Till 2013, a total of 28 cases of spinal accessory nerve schwannomas have been reported, among which four were reported in the craniocervical region, which extended from C1 or C2 to the vermis, with only three being located in the cervical region 2).
Julow presented two cases of accessory nerve schwannomas and suggested that they could be divided into two groups, namely, intrajugular schwannomas that grow into the cisterna magna and intracisternal accessory nerve schwannoma that grow into the jugular foramen 3).
Patients with intrajugular schwannomas usually present with a jugular foramen syndrome because the tumor is confined entirely within the foramen. Radiological diagnosis of jugular foramen tumors using CT or conventional x-rays is often difficult 5).
Patients with intracisternal accessory nerve schwannoma usually have an accessory nerve palsy, cerebellar syndrome, and/or myelopathy. Deficits of glossopharyngeal or vagal function have not been reported 6).
Imaging studies help in the accurate diagnosis of schwannomas, with a reasonably good accuracy.
In some cases enlargement of the jugular foramen is evident on CT and this is a valuable diagnostic feature. MR has made diagnosis much easier even though it is still not possible to identify the nerve of origin 7) 8).
They usually have regular contours and a round or oval shape, lack edema, and enhance homogenously with contrast. Cystic degeneration is generally seen in large tumors and this may alter the otherwise uniform texture of the mass. 9).
MRI scans are very helpful in identifying the tumours and their correlations with the surrounding vascular structures, muscles, and nerves 12).
This imaging provides information on the tumour size, location, extent and the surrounding anatomy, and it enables the surgical planning 13).
A gross total resection remains the treatment of choice for these tumours, because they are radio resistant.
The other treatment option is sterotactic radiosurgery (SRS). SRS is gaining popularity, but it depends on many factors, which include the size and the location of the Schwanoma and the age of the patient. Whenever it is possible, SRS should be avoided in young patients Jayaraman M, Smirniotopoulos JG, Davis LM, Patel MR, Krasny RM. Imaging in cranial nerve schwannoma. Available at url. http://emedicine.medscape.com/article/336141-overview (Accessed on 4 April, 2019)
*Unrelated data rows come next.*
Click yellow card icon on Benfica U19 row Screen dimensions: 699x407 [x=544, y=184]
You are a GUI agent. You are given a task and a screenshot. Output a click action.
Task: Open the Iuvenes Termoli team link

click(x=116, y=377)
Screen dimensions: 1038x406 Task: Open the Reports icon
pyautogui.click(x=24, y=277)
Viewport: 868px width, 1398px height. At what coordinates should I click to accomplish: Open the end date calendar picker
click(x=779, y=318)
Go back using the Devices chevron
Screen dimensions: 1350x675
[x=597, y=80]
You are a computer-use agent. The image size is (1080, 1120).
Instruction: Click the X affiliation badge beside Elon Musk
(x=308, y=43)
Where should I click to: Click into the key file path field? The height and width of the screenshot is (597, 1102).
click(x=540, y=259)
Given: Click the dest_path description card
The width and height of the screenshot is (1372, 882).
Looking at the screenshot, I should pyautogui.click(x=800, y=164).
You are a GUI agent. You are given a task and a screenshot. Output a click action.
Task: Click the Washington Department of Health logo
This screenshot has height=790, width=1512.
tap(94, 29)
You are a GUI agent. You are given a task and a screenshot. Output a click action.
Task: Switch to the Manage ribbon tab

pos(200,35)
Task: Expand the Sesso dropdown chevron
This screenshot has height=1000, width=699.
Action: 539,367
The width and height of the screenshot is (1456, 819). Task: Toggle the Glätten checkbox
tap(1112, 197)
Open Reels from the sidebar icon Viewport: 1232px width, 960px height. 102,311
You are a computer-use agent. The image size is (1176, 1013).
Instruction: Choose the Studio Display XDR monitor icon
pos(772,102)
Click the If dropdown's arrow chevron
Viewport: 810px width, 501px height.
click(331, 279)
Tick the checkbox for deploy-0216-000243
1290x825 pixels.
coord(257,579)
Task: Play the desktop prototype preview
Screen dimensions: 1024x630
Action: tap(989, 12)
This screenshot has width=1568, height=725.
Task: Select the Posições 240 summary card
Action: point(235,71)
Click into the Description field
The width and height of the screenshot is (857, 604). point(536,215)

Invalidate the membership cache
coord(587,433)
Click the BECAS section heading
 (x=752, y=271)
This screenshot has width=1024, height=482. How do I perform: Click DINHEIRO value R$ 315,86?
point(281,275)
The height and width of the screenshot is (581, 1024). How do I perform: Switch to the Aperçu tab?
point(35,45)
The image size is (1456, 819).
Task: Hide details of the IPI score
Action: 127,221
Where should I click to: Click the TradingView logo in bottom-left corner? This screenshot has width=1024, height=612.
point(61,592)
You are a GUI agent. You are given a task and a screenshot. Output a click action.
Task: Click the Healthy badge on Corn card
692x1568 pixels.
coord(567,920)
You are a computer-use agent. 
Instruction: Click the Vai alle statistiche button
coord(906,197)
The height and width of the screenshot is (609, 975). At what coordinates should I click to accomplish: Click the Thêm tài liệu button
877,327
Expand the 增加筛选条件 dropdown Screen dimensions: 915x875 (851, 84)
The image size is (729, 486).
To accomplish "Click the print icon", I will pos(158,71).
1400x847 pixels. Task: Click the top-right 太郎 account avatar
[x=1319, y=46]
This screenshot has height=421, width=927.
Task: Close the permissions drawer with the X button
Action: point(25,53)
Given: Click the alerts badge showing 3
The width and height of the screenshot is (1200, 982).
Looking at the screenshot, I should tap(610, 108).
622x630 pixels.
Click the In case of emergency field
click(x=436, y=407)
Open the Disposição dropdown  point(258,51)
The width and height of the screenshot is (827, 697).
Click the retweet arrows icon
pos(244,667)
Postoperative accessory nerve deficits also seem to depend on the degree of damage to the nerve. In the case reported by Caputi and colleagues, dissection was performed along the arachnoid interface, exposing the tumor attachment to the spinal accessory nerve, from which it was removed en bloc with no apparent damage caused to the nerve 14).
Their patient recovered completely without any impairment of neck movement. However, in another case in which the fibers of the accessory nerve entered the tumor and were coagulated and cut, the patient experienced shoulder muscle weakness and impairment of neck motion postoperatively 15).
So, in cases where the mass originates from a spinal accessory rootlet, the damage to the rootlet does not lead to the development of specific accessory nerve signs 16).
In the case of Juang et al., a spinal accessory rootlet near the spinal cord was the place of origin of the tumor and resulted in a lack of postoperative symptoms and signs 17).
Total removal of these tumors is recommended as recurrence is probably unavoidable if removal is incomplete 18).